Na presidência de Itamar Franco, houve a investigação sobre o ministro (da Casa Civil) Henrique Hargreaves, que era seu braço-direito. A orientação foi que ele se afastasse do cargo, fizesse sua defesa e só depois regressasse. Qual é a preocupação agora? O ministro Moro comanda a Polícia Federal. É muito difícil, com um ministro da Justiça potencializado como está, não transparecer uma influência na própria investigação ou em sindicâncias que serão abertas. A recomendação foi feita a ele como um homem público, para que se defenda.

O mesmo se aplica a Dallagnol?

Ele (Dallagnol) comanda talvez a força-tarefa mais importante do Ministério Público Federal, na qual a população brasileira depositou grandes esperanças nos últimos anos de moralização, fim da impunidade. (O afastamento de Dallagnol) É até para preservar a Operação Lava-Jato, os processos, a imagem que se tem dela.
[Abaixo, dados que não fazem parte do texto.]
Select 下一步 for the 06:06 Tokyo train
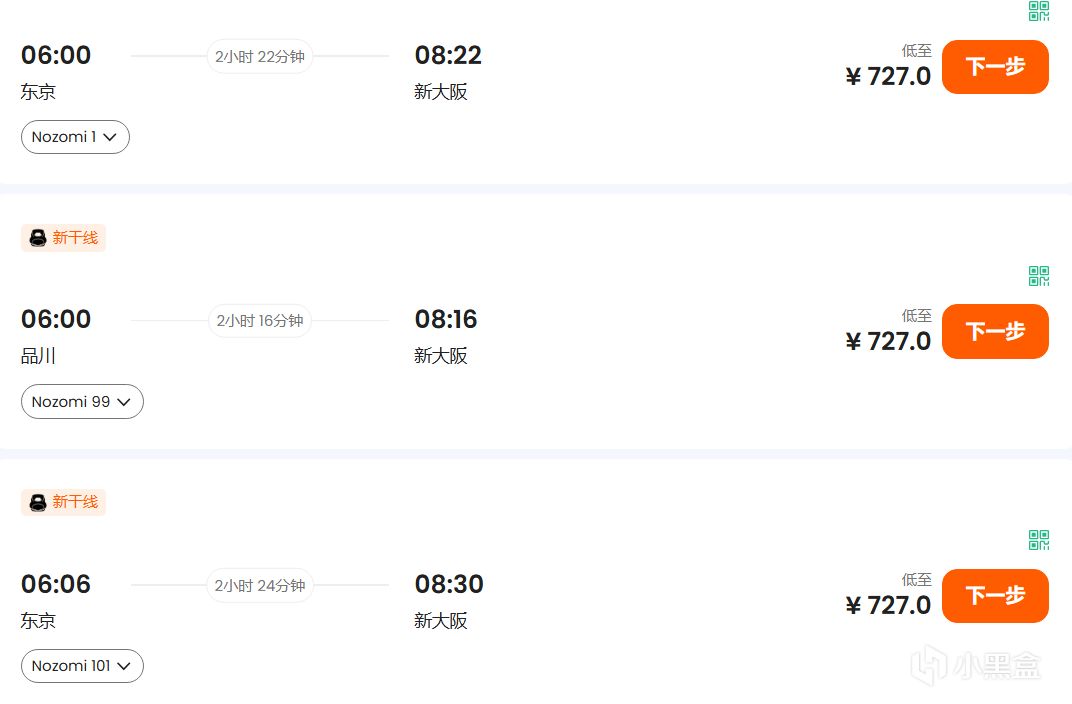Image resolution: width=1072 pixels, height=704 pixels. [x=995, y=596]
Acho muito ruim que o método da Lava-Jato acabe se desacreditando, porque colocou fim à ideia de impunidade da classe dominante. Isso seria muito grave para a fé que a população tem na justiça.
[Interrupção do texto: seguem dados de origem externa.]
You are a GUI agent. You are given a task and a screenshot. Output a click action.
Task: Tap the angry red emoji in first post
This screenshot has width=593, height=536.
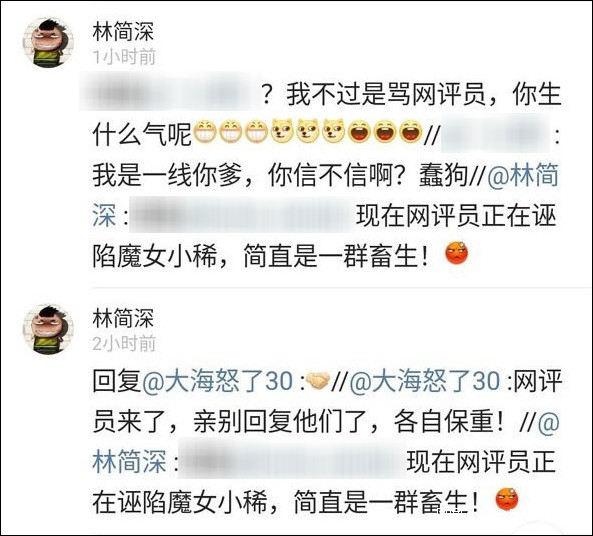[457, 253]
O ministro Moro, na condição de juiz, chegou a ser criticado por dar visibilidade a conversas privadas do ex-presidente Lula em 2016…

Moro divulgou as conversas após o fim do mandado que autorizava uma gravação de presidentes. Talvez estejamos em uma grande batalha sobre se os fins justificam os meios. Eu continuo achando que não, por mais morais que sejam esses fins. Cidadão nenhum pode flexibilizar as leis e garantias constitucionais para satisfazer a sua vontade.

Como ele (Moro) fez esse discurso moral ao longo da sua trajetória, fica mais complicado agora pedir o que defendemos em nossa nota: prudência, contraditório, serenidade. O ministro Moro sempre falou em sentido contrário de tudo que está sendo acusado. E ainda foi defensor ferrenho da utilização de provas ilícitas. Ele incentivou o pacote de Dez Medidas Contra a Corrupção do MPF, e lá dizia que a prova ilícita deveria ser aceita quando fosse justificável. Eu acho que não deveria.

O presidente da OAB, Felipe Santa Cruz Foto: Daniel Marenco / Agência O Globo

Como o senhor vê o conteúdo das conversas divulgadas pelo Intercept Brasil?

É preciso ter serenidade. As conversas são muito graves, mas o que ninguém pode negar é que podem estar fora de contexto. Há uma série de discussões e provas que precisam ser feitas.

A OAB foi uma das poucas instituições de projeção nacional a sugerir o afastamento dos envolvidos…

A OAB é a voz da defesa. Mais que uma preocupação com esse processo, nos preocupamos que esse tipo de conduta (entre Moro e Dallagnol) se dissemine por todo o Brasil. Se há algo que ocorreu neste caso, foi a fragilização da defesa.